SELECTED EXCERPT
--- start ---

From a technical standpoint, there’s a wide range of instruments and sounds on the album, lots of electronic instruments and sampling mixed with guitars and piano and vocals. Part of my goal was to approach each song as a standalone piece that sounded really unique, but then to use clever transitions and musical callbacks to make the whole album cohesive. At one point, I got to link up with Gory Smelley from Marfa Recording Co. to do an extensive listening session and get feedback and ideas, which was super valuable.

JI: What’s next for you with your music?

MBA: Mostly the torture that is music marketing I guess haha. I don’t really aspire to be a touring/career musician. It’s a tough business, and I can’t imagine making my living from it. At the same time, I want to get the music out to as many people as possible to share my story and connect with people who have gone through something similar. I’m also working on a book with some visual art and the lyrics from the album.
I see it all— the music, the art, the marketing, the messages I’m putting out right now— as part of a bigger conversation about empathy and healing. Our culture is so divided and judgmental. We’ve been trying to heal our pain through hate and division, and it’s only going to create more pain. If we’re going to heal, we need to understand people and connect with them, even if we disagree with them.

--- end ---

RECORDS
--- start ---

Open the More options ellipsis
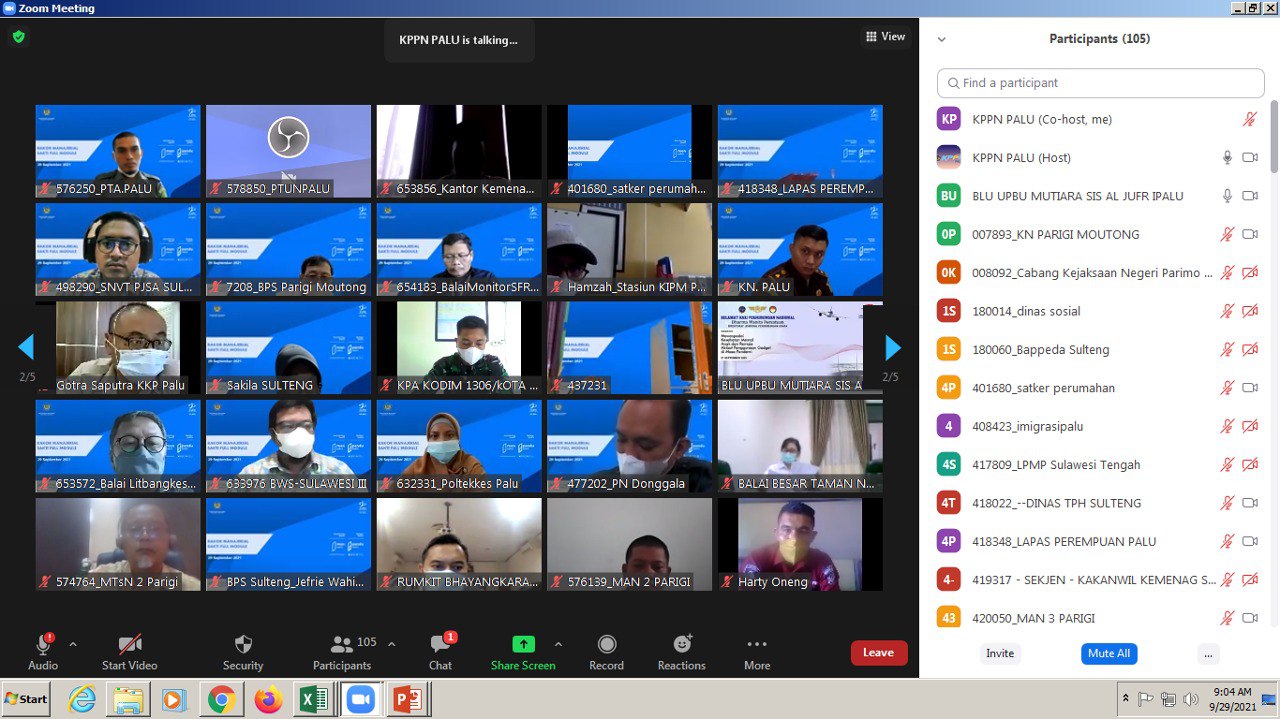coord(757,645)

--- end ---
--- start ---

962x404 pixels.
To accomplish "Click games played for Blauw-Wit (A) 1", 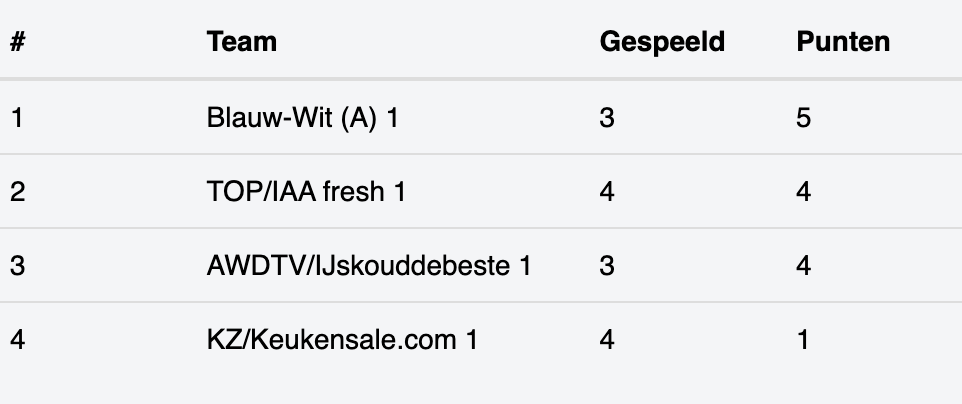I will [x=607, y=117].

--- end ---

WHAT THIS EXERCISE ASKS
1. Please reproduce the interview excerpt, starting with "MBA: Mostly the" and going on through "disagree with them.", swapping "empathy" for "compassion".
2. In the interview excerpt, who did MBA link up with for an extensive listening session?

SOLUTIONS TO EACH TASK
1.
MBA: Mostly the torture that is music marketing I guess haha. I don’t really aspire to be a touring/career musician. It’s a tough business, and I can’t imagine making my living from it. At the same time, I want to get the music out to as many people as possible to share my story and connect with people who have gone through something similar. I’m also working on a book with some visual art and the lyrics from the album.
I see it all— the music, the art, the marketing, the messages I’m putting out right now— as part of a bigger conversation about compassion and healing. Our culture is so divided and judgmental. We’ve been trying to heal our pain through hate and division, and it’s only going to create more pain. If we’re going to heal, we need to understand people and connect with them, even if we disagree with them.

2. Gory Smelley from Marfa Recording Co.